Problem description: Exactly reproduce the line that contains "Contact (431, 1177)" and all lines after it in the entries below, through the very last line.

*** Opening Available data ***

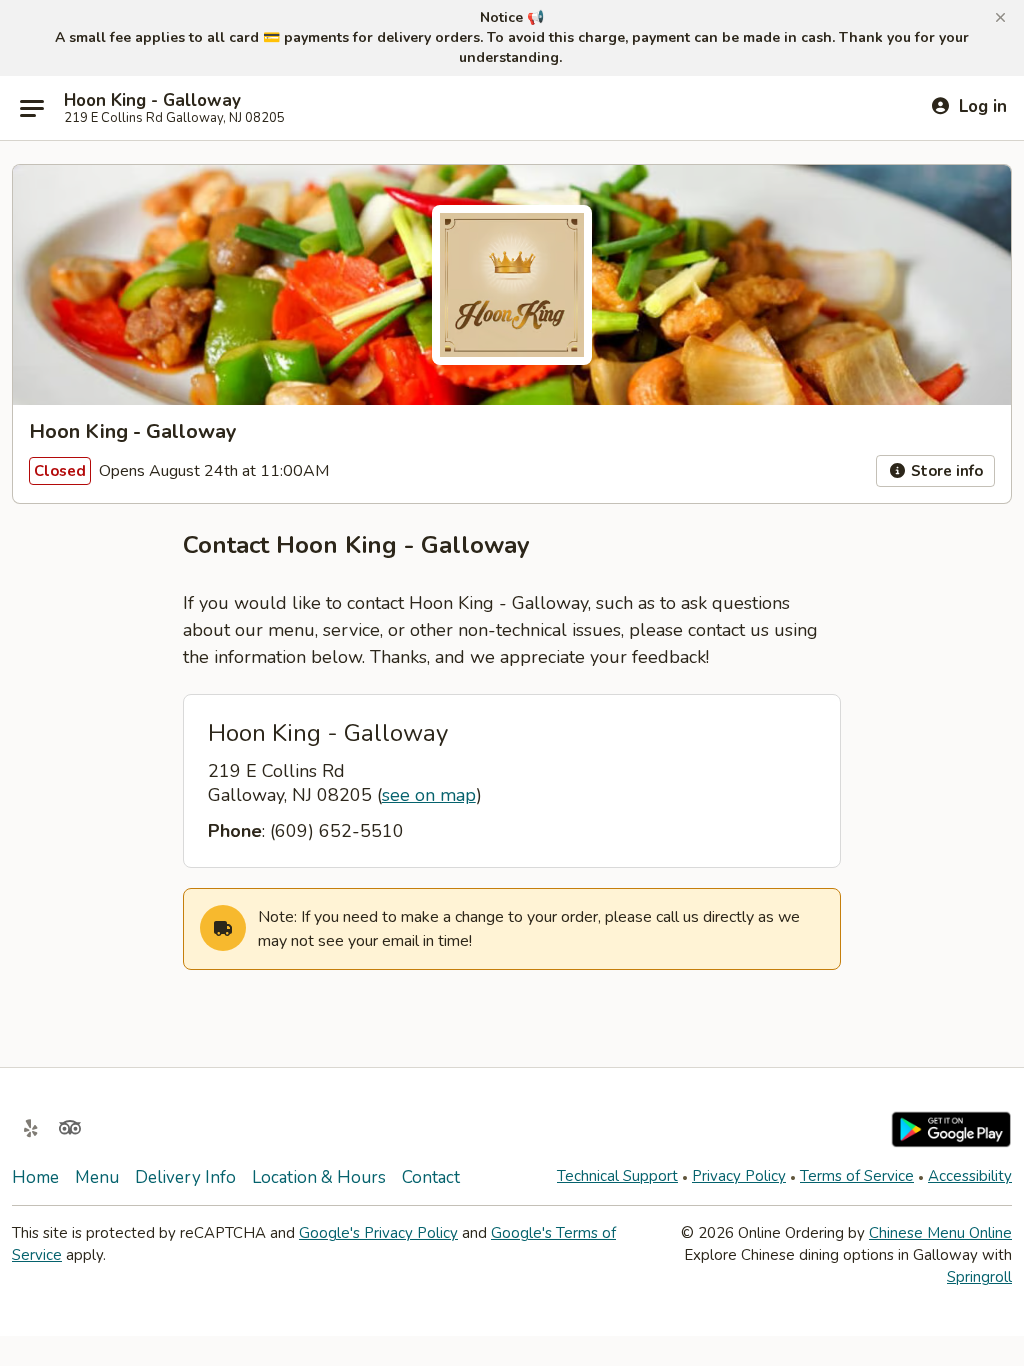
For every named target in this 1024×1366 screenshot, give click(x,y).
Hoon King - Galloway (152, 101)
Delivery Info (185, 1177)
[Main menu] (32, 108)
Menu (97, 1177)
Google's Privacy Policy (378, 1233)
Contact (431, 1177)
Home (35, 1177)
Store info (945, 471)
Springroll (979, 1277)
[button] (1000, 18)
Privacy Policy (739, 1176)
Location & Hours (319, 1177)
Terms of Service (857, 1176)
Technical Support (617, 1176)
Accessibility (970, 1176)
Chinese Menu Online (940, 1233)
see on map (429, 795)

*** Closing Available data ***

Solution:
Contact (431, 1177)
Home (35, 1177)
Store info (945, 471)
Springroll (979, 1277)
[button] (1000, 18)
Privacy Policy (739, 1176)
Location & Hours (319, 1177)
Terms of Service (857, 1176)
Technical Support (617, 1176)
Accessibility (970, 1176)
Chinese Menu Online (940, 1233)
see on map (429, 795)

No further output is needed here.